_Your task_
In the guidelines for inclusive prayer, what phrase opened the prayer at the dedication of a new city hall?

_Reading text_
----

C. Guidelines for inclusive prayer

    How does one offer an inclusive prayer? Here are some suggestions and observations.
   1. Prayer in a public setting need not advocate personal beliefs. The leader should voice the aspirations of all present. By modeling respect for one another, a leader’s non-sectarian religious utterance can place the particular occasion in the largest spiritual context.
   2. Some situations may allow an inspirational reading instead of a prayer. A poem like “I thank You God for most this amazing” by e. e. cummings may be effective.
   3. Using the word God may exclude Buddhists, atheists, and others. Some consider terms like Lord patriarchal and too culture-bound to evoke a broad understanding of the sacred. Instead, a poetic phrase may satisfy many people. For example, “Spirit of Love” can be meaningful both to a Christian as a way of naming God, and to an atheist as a secular personification.
   4. If this phrase is followed by a brief description, the group can more easily focus on the special dimension of the sacred being addressed. For example, in dedicating a new city hall, I opened with the phrase, “O Spirit of Generations,” followed by “who gives us a heritage of freedom and a city of enormous talent...” For a law school commencement, I began with “Sacred vision of Justice,” followed by “revealed imperfectly in human law...”
   5. A statement of gratitude is always appropriate.
   6. Petitions may follow, but remember Emerson said, “Prayer that craves a particular commodity, anything less than all good, is vicious.”
   7. Some like to close public prayers with “Peace” or “So let it be.”

THE COLLECT FORM — This sequence of movements in a prayer comprise the pattern called the collect, pronounced CALL-ikt). This form of prayer originally collected the needs of a congregation. Its five parts can be used to collect the aspirations of any group before Infinite Mystery. Through such prayer, we name our longings and sanctify them by yielding them to the Larger Process. The collect moves (1) by addressing the Infinite in language that fits the occasion, (2) naming attributes especially beheld at the time, (3) yearning in as large a context as possible, (4) closing, and (5) concluding punctuation, such as “Amen,” a way of saying, “I really mean this.” Examples below employ all or part of this pattern.
 

D. Three types of gatherings

    The role and nature of prayer needs to fit the purpose of the gathering and those who are participating in it.

    1. Civil functions.--  A naturalization ceremony, a graduation at a public university, and a prayer before a legislative body require the greatest care to protect the American tradition of religious liberty, respecting each individual’s conscience. Children should be protected from any situation which might give the appearance of governmental sponsorship of prayer.

----

_Data excerpt_
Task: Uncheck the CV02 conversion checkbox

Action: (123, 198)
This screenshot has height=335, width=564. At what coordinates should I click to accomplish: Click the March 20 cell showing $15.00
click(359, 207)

----

_Solution to the problem_
"O Spirit of Generations"